* HOW TO COMPLETE THIS TASK: Give back the lines below exactly, but do not include any pictures.

———

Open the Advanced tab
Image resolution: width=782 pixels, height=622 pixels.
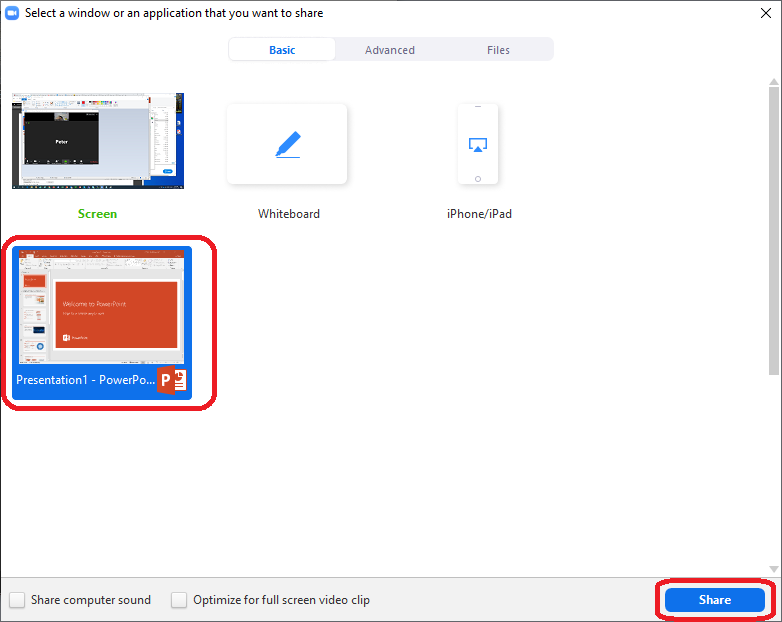pos(390,50)
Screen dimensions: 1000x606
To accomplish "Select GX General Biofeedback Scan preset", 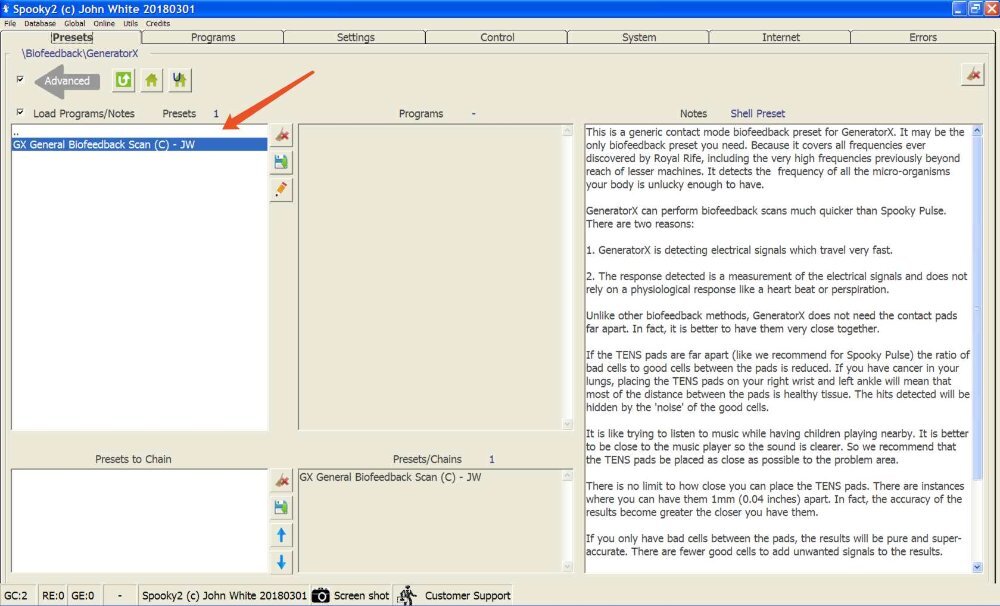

———

* SOLUTION FOR THIS EXERCISE:
Open the Advanced tab
Image resolution: width=782 pixels, height=622 pixels.
pos(390,50)
Screen dimensions: 1000x606
To accomplish "Select GX General Biofeedback Scan preset", 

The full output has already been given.